Esos rasgos de su personalidad se fortalecieron desde julio de 1935 con el deslumbramiento derivado de la figura y de la predicación del futuro san Josemaría Escrivá de Balaguer. Durante años, antes y después de su ordenación sacerdotal, don Álvaro cooperará directa y continuamente con el fundador del Opus Dei, pasando inadvertido, también en el plano de la promoción de iniciativas sociales. Sólo se exceptúa quizá el proyecto de Salto di Fondi, al sur de Roma, donde, dentro de una extensa finca de Terracina facilitada por su amigo el Marqués de Bisleti, donde funcionaría a partir de 1953 la sede de verano del Colegio Romano de la Santa Cruz. Don Álvaro ideó una fórmula −hoy diríamos ingeniería financiera− que hizo propietarios a cientos de campesinos aparceros de aquellas tierras: se movió con una entidad de crédito, para que las fueran pagando con una parte del producto de las cosechas, además de vivir con dignidad.
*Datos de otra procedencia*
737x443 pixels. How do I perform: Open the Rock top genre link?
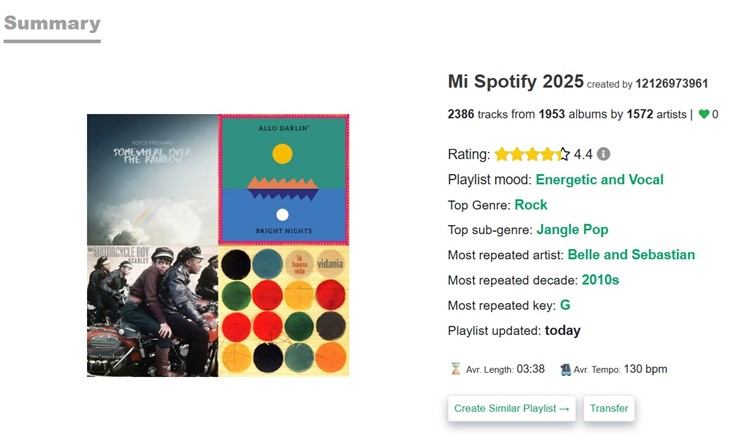click(x=531, y=205)
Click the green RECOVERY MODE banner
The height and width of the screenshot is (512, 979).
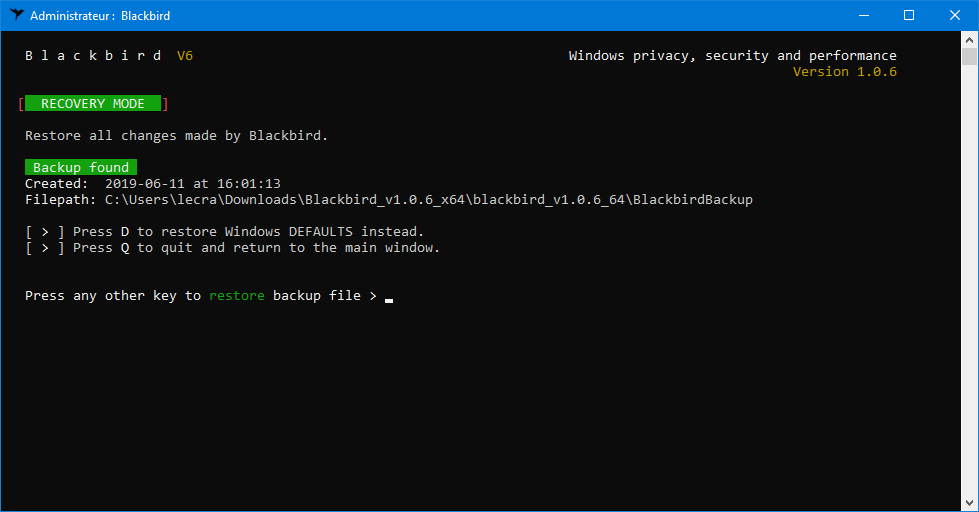click(93, 104)
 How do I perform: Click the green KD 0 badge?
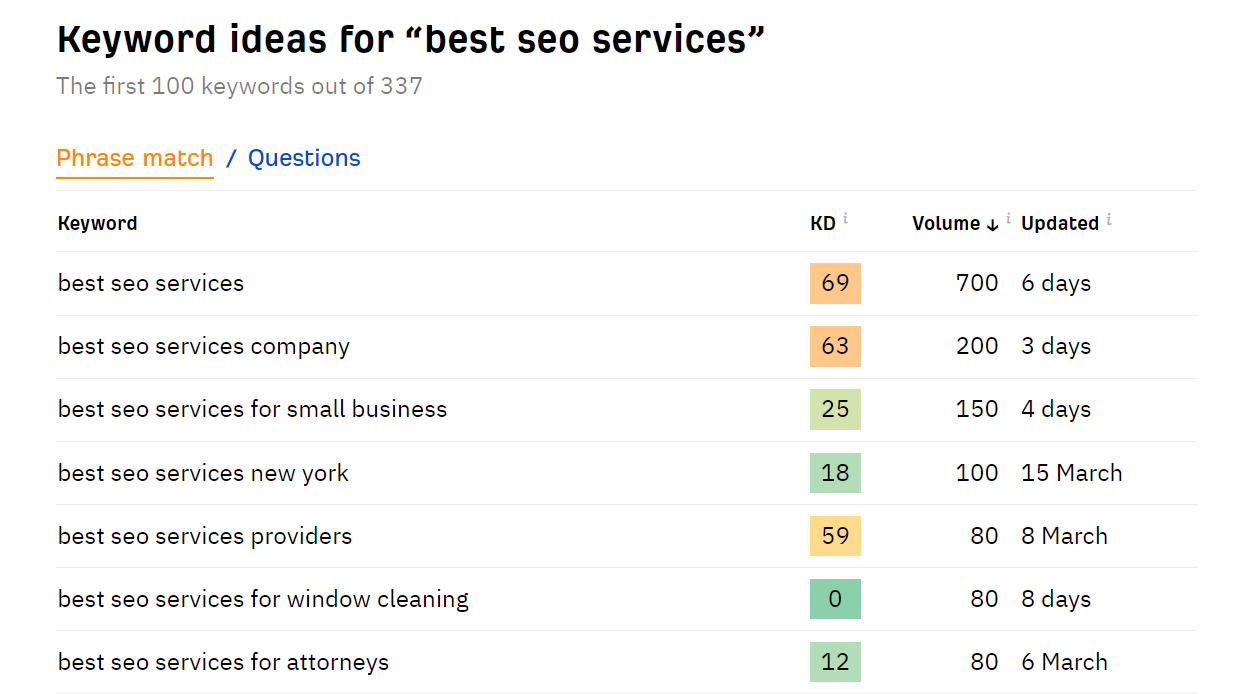coord(835,599)
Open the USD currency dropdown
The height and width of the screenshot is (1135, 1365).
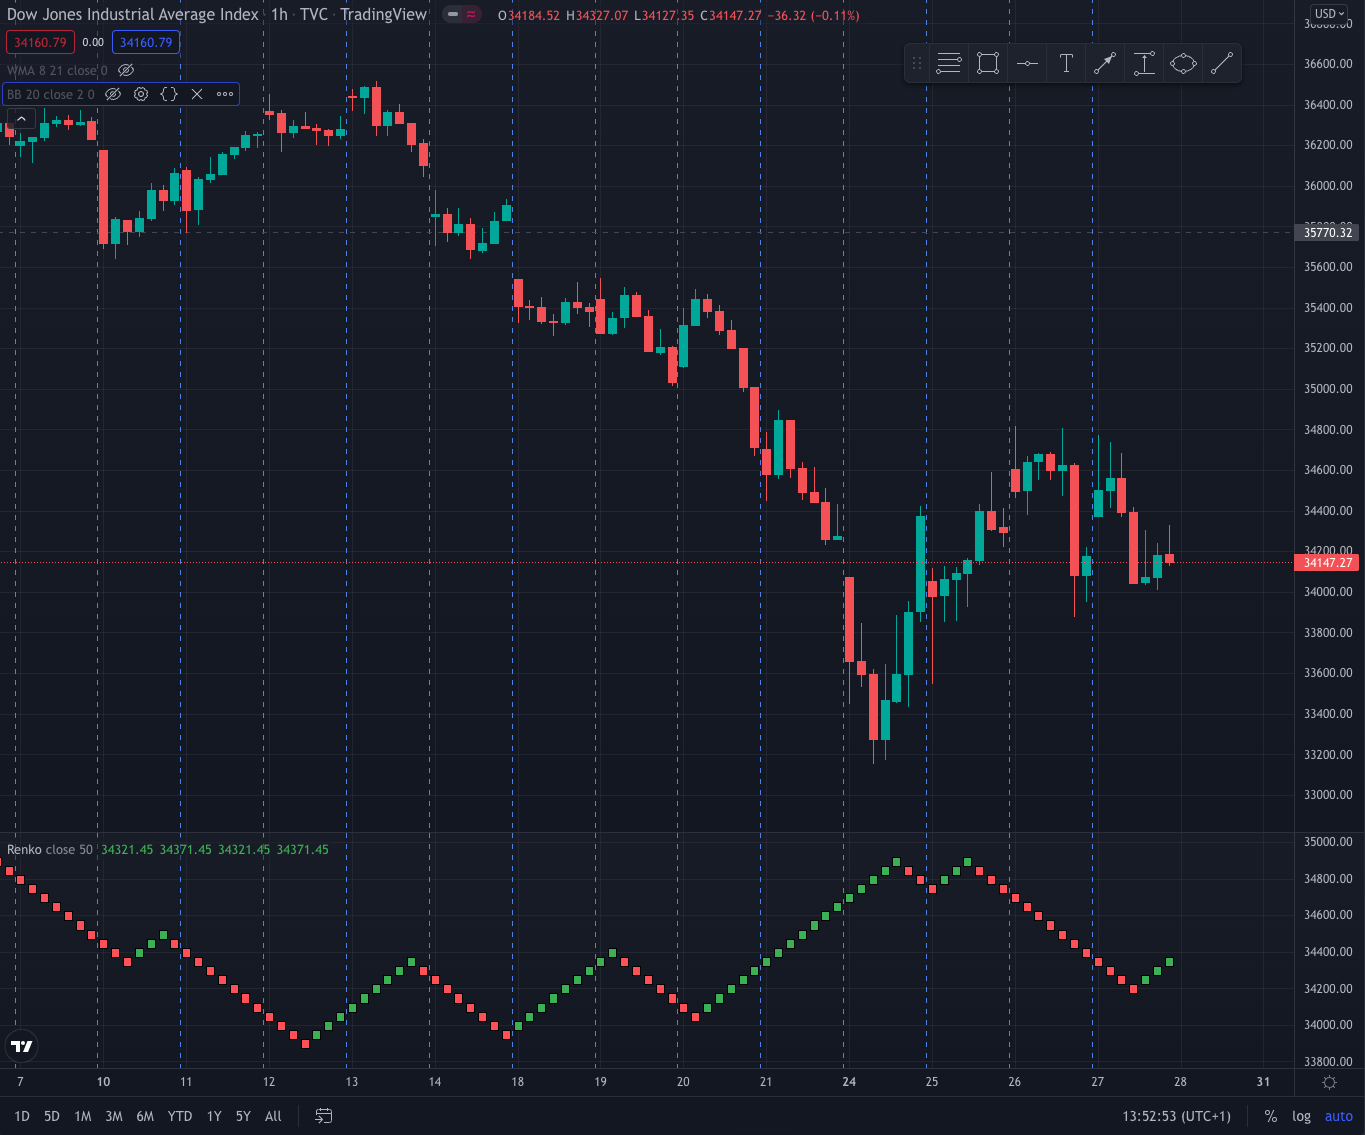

Después de 1975, al frente del Opus Dei, fomentó la responsabilidad social de todos, desde Roma o en sus viajes pastorales. Tras estancias en México, Guatemala o Filipinas, o en lugares semejantes, florecerían no mucho tiempo después nuevos centros dedicados a la promoción social de los más necesitados.
Especial sensibilidad sentía hacia África, y de modo especial hacia las mujeres, que o no iban a la escuela, o la abandonaban muy pronto. Su debilidad humana y social determinaba también unos índices intolerables de mortalidad en torno a la concepción y nacimiento de los hijos. Se comprende que, con motivo de su beatificación en 2014, se pusieran en marcha o se ampliasen proyectos para la formación personal y la asistencia médica de la mujer: en Enugu (Nigeria), cerca de la capital marfileña Abiyán, o en Kinshasa (antiguo Congo belga).
Como consultor de la Congregación para la doctrina de la fe, conoció bien la teología de la liberación: una respuesta equivocada a problemas reales muy graves. Prefería apelar al compromiso cristiano de los fieles, a su responsabilidad en la construcción de un recto orden social, "respetando plenamente la libertad de todos en lo que es opinable −escribía el 1 de agosto de 1990−, pero ayudando a que nadie, so capa de libertad (cfr. 1ª Epístola de San Pedro II, 16), busque pretextos para desentenderse de colaborar en lo que esté de su parte− a la solución de muchas injusticias".